• _TASK OBJECTIVE_
Copy the following listing line for line, with no changes.

Click-target data:
START
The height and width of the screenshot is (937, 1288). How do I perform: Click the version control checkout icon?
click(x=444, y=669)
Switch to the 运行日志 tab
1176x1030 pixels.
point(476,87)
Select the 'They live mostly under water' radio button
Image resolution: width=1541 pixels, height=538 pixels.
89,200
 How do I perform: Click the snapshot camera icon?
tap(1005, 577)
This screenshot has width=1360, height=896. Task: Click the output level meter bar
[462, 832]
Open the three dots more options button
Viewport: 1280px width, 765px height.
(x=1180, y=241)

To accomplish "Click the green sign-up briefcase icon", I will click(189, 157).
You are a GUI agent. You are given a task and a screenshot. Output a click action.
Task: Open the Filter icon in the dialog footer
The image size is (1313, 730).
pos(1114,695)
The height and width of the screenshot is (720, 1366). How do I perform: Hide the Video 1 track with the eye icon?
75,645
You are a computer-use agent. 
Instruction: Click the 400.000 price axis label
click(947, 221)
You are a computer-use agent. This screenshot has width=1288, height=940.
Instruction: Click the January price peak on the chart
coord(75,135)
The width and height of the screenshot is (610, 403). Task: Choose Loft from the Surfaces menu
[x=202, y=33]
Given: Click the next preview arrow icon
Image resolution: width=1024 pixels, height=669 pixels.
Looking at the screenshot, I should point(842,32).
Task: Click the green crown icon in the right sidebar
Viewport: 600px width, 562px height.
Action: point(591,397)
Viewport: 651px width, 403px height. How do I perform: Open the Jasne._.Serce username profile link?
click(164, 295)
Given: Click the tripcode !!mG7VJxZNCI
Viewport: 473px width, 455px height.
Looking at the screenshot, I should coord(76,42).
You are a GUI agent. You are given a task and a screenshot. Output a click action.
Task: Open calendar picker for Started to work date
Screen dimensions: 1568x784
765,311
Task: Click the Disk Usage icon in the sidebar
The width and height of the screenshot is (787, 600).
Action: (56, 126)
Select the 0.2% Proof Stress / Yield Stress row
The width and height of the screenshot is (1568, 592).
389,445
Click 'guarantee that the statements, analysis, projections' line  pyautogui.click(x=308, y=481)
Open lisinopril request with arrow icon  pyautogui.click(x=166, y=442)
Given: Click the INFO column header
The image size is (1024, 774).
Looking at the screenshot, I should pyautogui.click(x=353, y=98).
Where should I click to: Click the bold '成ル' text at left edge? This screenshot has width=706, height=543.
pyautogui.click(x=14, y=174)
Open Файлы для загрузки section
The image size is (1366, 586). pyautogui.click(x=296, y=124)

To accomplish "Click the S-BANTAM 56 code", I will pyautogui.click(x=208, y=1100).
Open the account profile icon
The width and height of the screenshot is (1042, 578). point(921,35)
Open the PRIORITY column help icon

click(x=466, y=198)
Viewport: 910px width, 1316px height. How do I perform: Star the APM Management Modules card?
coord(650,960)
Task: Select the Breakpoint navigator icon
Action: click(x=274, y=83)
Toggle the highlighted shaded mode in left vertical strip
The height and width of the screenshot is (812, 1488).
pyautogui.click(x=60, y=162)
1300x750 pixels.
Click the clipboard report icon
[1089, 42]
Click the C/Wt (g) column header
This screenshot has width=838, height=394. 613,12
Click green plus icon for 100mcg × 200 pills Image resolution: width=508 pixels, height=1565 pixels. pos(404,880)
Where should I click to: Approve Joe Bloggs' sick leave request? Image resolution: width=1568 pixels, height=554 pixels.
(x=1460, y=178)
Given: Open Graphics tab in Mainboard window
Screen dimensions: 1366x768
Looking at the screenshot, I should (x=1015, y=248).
END
• _SOLUTION FOR THIS EXERCISE_
The height and width of the screenshot is (937, 1288). How do I perform: Click the version control checkout icon?
click(x=444, y=669)
Switch to the 运行日志 tab
1176x1030 pixels.
point(476,87)
Select the 'They live mostly under water' radio button
Image resolution: width=1541 pixels, height=538 pixels.
89,200
 How do I perform: Click the snapshot camera icon?
tap(1005, 577)
This screenshot has width=1360, height=896. Task: Click the output level meter bar
[462, 832]
Open the three dots more options button
Viewport: 1280px width, 765px height.
(x=1180, y=241)

To accomplish "Click the green sign-up briefcase icon", I will click(189, 157).
You are a GUI agent. You are given a task and a screenshot. Output a click action.
Task: Open the Filter icon in the dialog footer
The image size is (1313, 730).
pos(1114,695)
The height and width of the screenshot is (720, 1366). How do I perform: Hide the Video 1 track with the eye icon?
75,645
You are a computer-use agent. 
Instruction: Click the 400.000 price axis label
click(947, 221)
You are a computer-use agent. This screenshot has width=1288, height=940.
Instruction: Click the January price peak on the chart
coord(75,135)
The width and height of the screenshot is (610, 403). Task: Choose Loft from the Surfaces menu
[x=202, y=33]
Given: Click the next preview arrow icon
Image resolution: width=1024 pixels, height=669 pixels.
Looking at the screenshot, I should point(842,32).
Task: Click the green crown icon in the right sidebar
Viewport: 600px width, 562px height.
Action: point(591,397)
Viewport: 651px width, 403px height. How do I perform: Open the Jasne._.Serce username profile link?
click(164, 295)
Given: Click the tripcode !!mG7VJxZNCI
Viewport: 473px width, 455px height.
Looking at the screenshot, I should coord(76,42).
You are a GUI agent. You are given a task and a screenshot. Output a click action.
Task: Open calendar picker for Started to work date
Screen dimensions: 1568x784
765,311
Task: Click the Disk Usage icon in the sidebar
The width and height of the screenshot is (787, 600).
Action: (56, 126)
Select the 0.2% Proof Stress / Yield Stress row
The width and height of the screenshot is (1568, 592).
389,445
Click 'guarantee that the statements, analysis, projections' line  pyautogui.click(x=308, y=481)
Open lisinopril request with arrow icon  pyautogui.click(x=166, y=442)
Given: Click the INFO column header
The image size is (1024, 774).
Looking at the screenshot, I should pyautogui.click(x=353, y=98).
Where should I click to: Click the bold '成ル' text at left edge? This screenshot has width=706, height=543.
pyautogui.click(x=14, y=174)
Open Файлы для загрузки section
The image size is (1366, 586). pyautogui.click(x=296, y=124)

To accomplish "Click the S-BANTAM 56 code", I will pyautogui.click(x=208, y=1100).
Open the account profile icon
The width and height of the screenshot is (1042, 578). point(921,35)
Open the PRIORITY column help icon

click(x=466, y=198)
Viewport: 910px width, 1316px height. How do I perform: Star the APM Management Modules card?
coord(650,960)
Task: Select the Breakpoint navigator icon
Action: click(x=274, y=83)
Toggle the highlighted shaded mode in left vertical strip
The height and width of the screenshot is (812, 1488).
pyautogui.click(x=60, y=162)
1300x750 pixels.
Click the clipboard report icon
[1089, 42]
Click the C/Wt (g) column header
This screenshot has width=838, height=394. 613,12
Click green plus icon for 100mcg × 200 pills Image resolution: width=508 pixels, height=1565 pixels. pos(404,880)
Where should I click to: Approve Joe Bloggs' sick leave request? Image resolution: width=1568 pixels, height=554 pixels.
(x=1460, y=178)
Given: Open Graphics tab in Mainboard window
Screen dimensions: 1366x768
Looking at the screenshot, I should (x=1015, y=248).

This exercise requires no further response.